Girardin is currently still self-employed as an English teacher for other countries, but he has expanded his professional scope by starting a website, CAEexamtips.com that provides tips on how to study for the Cambridge Advanced Exam, a test that measures mastery of the English language and grammar. He also offers marketing and website keyword optimization for countries throughout the world who are looking to appeal to an English-speaking market.
Enjoy our full interview with Andrew Girardin, who gives his tips on living, learning, and teaching in a country foreign to his own.
GradSchools: Why did you decide to teach abroad?

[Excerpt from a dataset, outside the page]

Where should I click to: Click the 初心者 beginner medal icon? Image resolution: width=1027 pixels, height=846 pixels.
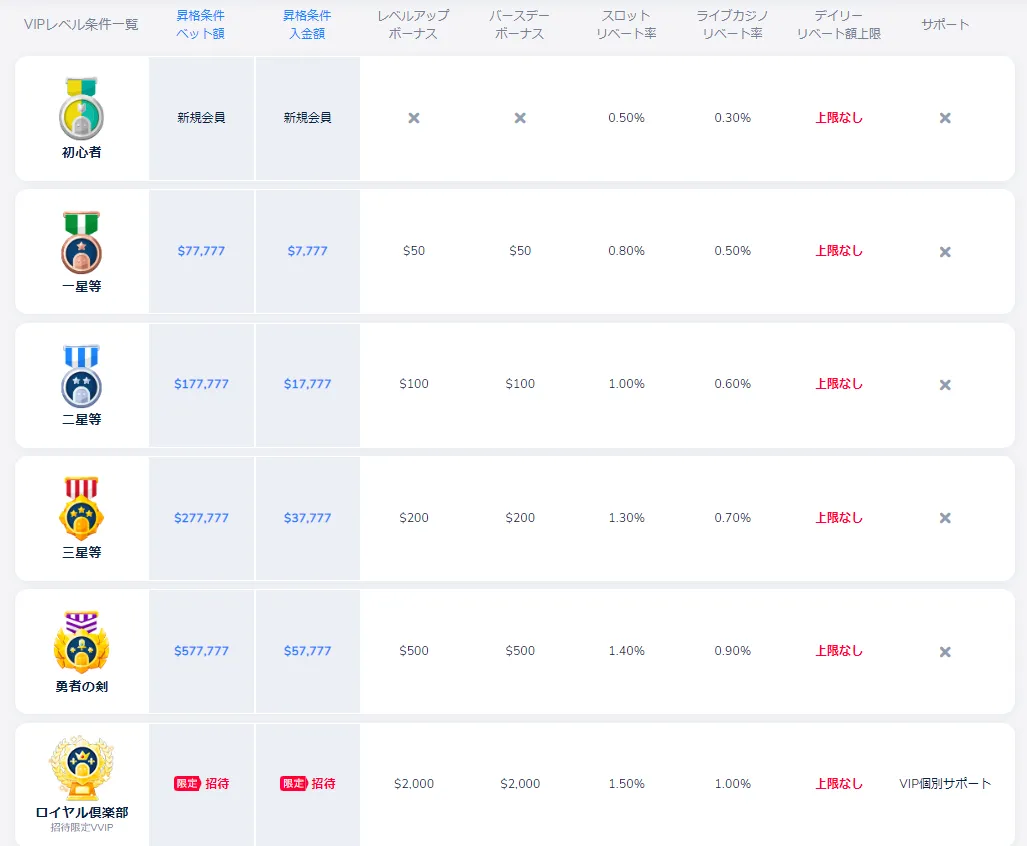[x=82, y=109]
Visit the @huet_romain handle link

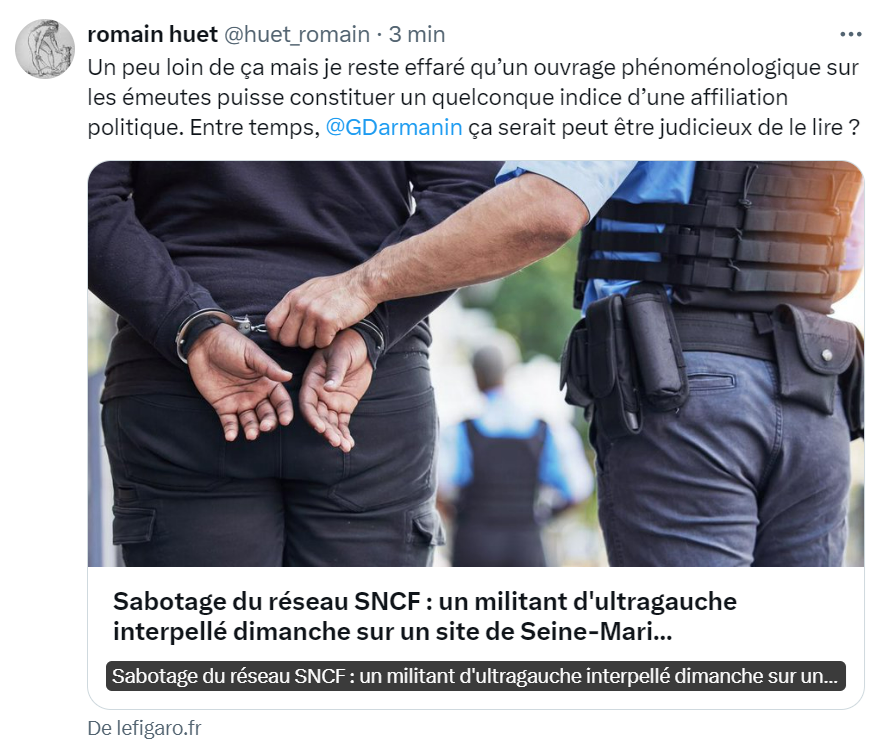[x=297, y=35]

People think I'm joking when I tell the story. After University, I took the first office job I could get. The work was actually quite fun and I was given a lot of responsibility early on, but the company had huge financial problems and there was no future there. I asked myself if I wanted to be stuck in that job until the company collapsed. Answer: no, thanks. As a kid I'd read countless true stories about people who went into the world and climbed mountains, discovered continents, planted apple trees, sailed the seven seas. I thought, 'Where's my adventure? At about the same time I saw the movie Crouching Tiger, Hidden Dragon, and I knew I had to go to China and drink tea in a bamboo forest. Teaching English was a way to have that adventure but with a company who'd pay me and deal with all the paperwork. (I'm told that the movie Hostel didn't lead to a boom in teachers going to Slovakia...)
GS: How did you find your teach abroad program?
One of the participants on my teacher training course had a sister who worked for one of the biggest chain schools. She came and showed us this hilariously bad video about one of their schools in China. It starred one of the teachers of that school who had obviously been told about the project ten minutes previously. Sample dialogue: "This is one of our corridors. The doors have round windows. We paint the walls blue because... Um, here's another classroom." It put me at ease about going there because the teacher (and the school) seemed down-to-earth and it was much more effective than some slick, over-polished production. The killer was that they offered six-month contracts - so if I hated it I'd only have to put up with it for half a year. On my second day in Shanghai I asked for a one-year contract instead - I loved it already. After that I looked at jobs on TEFL.com for inspiration, but in the world of TEFL you can decide where you want to live then find a position in that city.
GS: What did you have to do to get into your teach abroad program?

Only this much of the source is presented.